Fisher supported the Federal Open Market Committee’s decision last week to maintain record monetary stimulus after completing $600 billion of Treasury purchases as planned this month. The FOMC reiterated its pledge to keep the benchmark interest rate near zero for an “extended period” and said temporary forces are inhibiting growth, including energy prices and disruptions in the supply of goods after Japan’s earthquake.
“We saw a pickup of activity in June,” Fisher told reporters after his speech to the Round Rock Chamber of Commerce, citing Dallas Fed surveys of retailers, manufacturers and service companies.
The Dallas Fed chief told reporters that some prices may rise, noting that companies he surveys plan to “price aggressively” in the second half of the year in response to cost pressures from rising commodities prices. He said he’s “wary” about a “break-out” of inflation.
Rising inflation, declining share prices and unemployment persisting at around 9 percent may inhibit consumer spending, the biggest part of the economy. Confidence among U.S. consumers unexpectedly fell in June to a seven-month low, figures from the Conference Board, a New York-based private research group, showed Tuesday.
Employers last month added the fewest workers since September, and spending, adjusted for inflation, dropped for a second consecutive time, figures from the Labor and Commerce Departments showed. Also, in April the S&P/Case-Shiller index of property values in 20 cities fell 4 percent from April 2010, the biggest drop since November 2009.

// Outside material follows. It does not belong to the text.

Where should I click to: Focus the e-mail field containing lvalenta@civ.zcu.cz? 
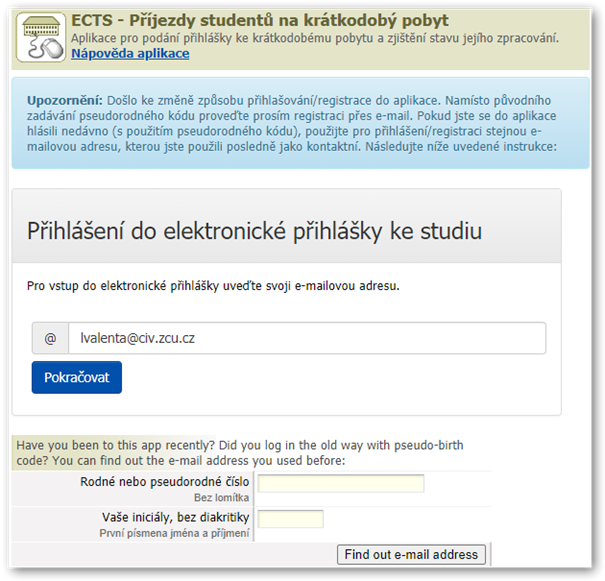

Fed policy makers last week reduced their forecasts for economic growth and employment this year and next. Chairman Ben S. Bernanke said during a June 22 press conference that while the outlook for jobs and inflation is better than before the latest bond purchases, he’s not sure how long the economic headwinds will persist.
“I look forward to exiting from accommodative monetary policy,” Fisher told reporters, while declining to say when an exit might take place. “The question is timing.” Holding the balance sheet steady after June is a “first step.”
The FOMC said last week it will continue the policy of reinvesting proceeds of maturing mortgage and Treasury debt without indicating the duration for the policy. The Fed’s balance sheet rose to a record $2.86 trillion as of June 22.
The Standard & Poor’s 500 Index climbed 1.3 percent to 1,296.67 at the 4 p.m. close in New York. A drop of almost a point in the 10-year note pushed yields up 10 basis points to 3.03 percent after they declined Monday to 2.84 percent, the lowest level since Dec. 1.
Americans are still boosting savings and cutting spending in the wake of the deepest recession since the 1930s, the Dallas Fed official said.
“Consumers are very shy right now,” Fisher told reporters. “We still have excess leverage, and people are deleveraging,” a trend that is likely to continue “for quite some time,” he said.
Fisher, 62, has been president of the Dallas Fed since 2005. When he held an FOMC vote in 2008, he dissented five times in favor of tighter policy.